24 jul 2015

Visto y no visto o el corte en movimiento

Por Manel Barriere Figueroa
Dice Walter Murch en su libro ya clásico En el momento del parpadeo, que el montaje reproduce fielmente nuestra forma de mirar. Cuando miramos la realidad estamos constantemente generando pequeñas elípsis en el paso de mirar un objeto a mirar otro, ya sea porque parpadeamos o simplemente porque focalizamos nuestra atención en dos espacios separados entre sí por un recorrido que nuestra percepción elude. Descartamos y encuadramos, y cortamos. Siempre entre plano y plano hay una elipsis aunque sea pequeña.
El trabajo del montador consiste en decubrir en qué momento parpadeamos porque ese es el momento de pasar a otro plano, el momento del corte. Al hacerlo, incluso cuando cortemos un movimiento, para generar sensación de continuidad deberemos eliminar algunos fotogramas. Generar discontinuidad para crear ilusión de continuidad, una ilusión que reproduce fielmente nuestro modo de mirar.
Pero en la vida real no siempre miramos lo mismo ni de la misma manera, y en una película no siempre queremos provocar las mismas sensaciones ni de la misma manera. La elipsis que generaremos, el número de fotogramas que eliminaremos al cortar en movimiento, dependerá del valor de los dos planos que se unen, de si estos son planos fijos o contienen algún movimiento de cámara, y también de la emoción que estemos intentando transmitir. Emoción y ritmo, acción y tensión dramática. En otros momentos, repetiremos parte del movimiento para alargarlo, por una cuestión de ritmo, o de cualquier otra de las razones esgrimidas anteriormente. No hay parámetros preestablecidos para consultar que nos indiquen dónde cortar, cuántos fotogramas eliminar, cuántos añadir. Montar, como dice el propio Murch, bailando con las imágenes.
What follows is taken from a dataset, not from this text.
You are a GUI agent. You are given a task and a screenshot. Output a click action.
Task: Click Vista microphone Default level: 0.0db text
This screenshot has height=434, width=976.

¿Y el baile? En una escena de danza se produce un efecto curioso. La mejor manera de mostrar un baile seguramente sea en un plano secuencia. Cuando asistimos como público a un baile en la realidad, seguramente abrimos bien los ojos e intentamos seguir el movimiento del cuerpo ininterrumpidamente, porque este compone un discurso emocional fluido y orgánico. Pero el cine tiene otras exigencias. Narración, puesta en escena al servicio de la emoción y la tensión dramática. Construir un espacio, un tiempo cinematográficos. Es inevitable cortar. Entonces, reproducir fielmente nuestra forma de mirar tal vez supondrá mostrar el mismo movimiento en los dos planos consecutivos, añadir fotogramas, en lugar de cortar, de manera que podamos percibir el movimiento de los bailarines en su totalidad, percibir el sentido del movimiento, el esfuerzo del bailarin, su recorrido, su realidad corporea. Aunque claro, en este caso tampoco se trata de un patrón a seguir. No hay parámetros preestablecidos para consultar que nos indiquen dónde cortar, cuantos fotogramas eliminar, cuantos añadir. Nos toca bailar.